Comment by nxobject
9 days ago
Self-censorship about their opinions on cutting grants that mention forbidden keywords, even if the grant outcomes have nothing to do with said keywords?
9 days ago
Self-censorship about their opinions on cutting grants that mention forbidden keywords, even if the grant outcomes have nothing to do with said keywords?
No, what you have in this thread is a typical social media misinformation circle jerk. One can download the database of selected grants and many titles have absolutely nothing to do with DEI. They're cancelling it based upon the content of the proposals. DEI adherence used to factor into proposals and it no longer does. I expect this is leading to three categories of proposals all being cancelled:
1) Proposals which were inherently about DEI stuff.
2) Proposals unrelated to DEI stuff but which were only pushed into the greenlit zone due DEI components within the proposal.
3) Proposals unrelated to DEI stuff but whose funding was increased substantially to fulfill a DEI component of the proposal.
No. This isn't about grant dollars actually being rescinded while the research is in process – you can't do that.
It's about a senator attempting to lead his own "investigation" into grants awarded during the Biden administration, and using shoddy methodology to do so.
This shouldn't be conflated, either, with how the NSF and NIH have currently flagging grant proposals in review for immediate rejection.
Thanks, you're completely correct that these funds already been dispersed (in many cases years ago). I didn't notice that at all.

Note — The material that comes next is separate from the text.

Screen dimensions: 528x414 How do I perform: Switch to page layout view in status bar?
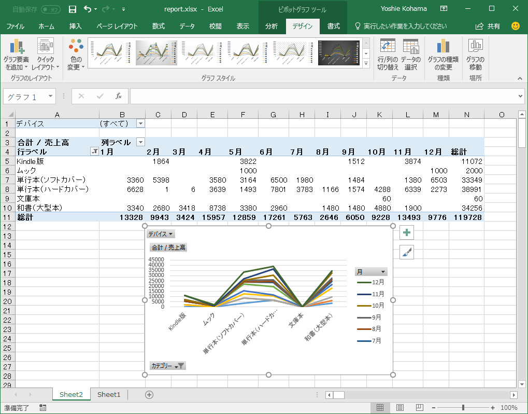tap(399, 408)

That said, I would add some context to your complaint about Cruz. I have nothing positive to say about that man, perhaps beyond him being quite good at seeing which way the winds are blowing, but he is the head of the Senate Committee on Commerce, Science, and Transportation [1] whose jurisdiction explicitly includes "Science, engineering, and technology research and development and policy." So there is probably no more appropriate individual to be spearheading such investigations, for better or for worse.
And yeah their methodology was described here [2] on page 38. I agree it's far from stellar, but I'd argue that it seems like the system for distributing the grants was the underlying flaw. So far as I can tell it seems like they didn't have any sort of point system, so I have no clue how they were trying to be remotely impartial or consistent (let alone accountable) with who and which proposals were funded. If proposals were being funded or rejected as whimsically as that report would suggest, then it's probably inevitable that efforts to find bad apples would end up just as blunt.
[1] - https://en.wikipedia.org/wiki/United_States_Senate_Committee...
[2] - https://www.commerce.senate.gov/services/files/4BD2D522-2092...
Look at other oligarchies the trend to be „not interested in politics“ usually sky rockets.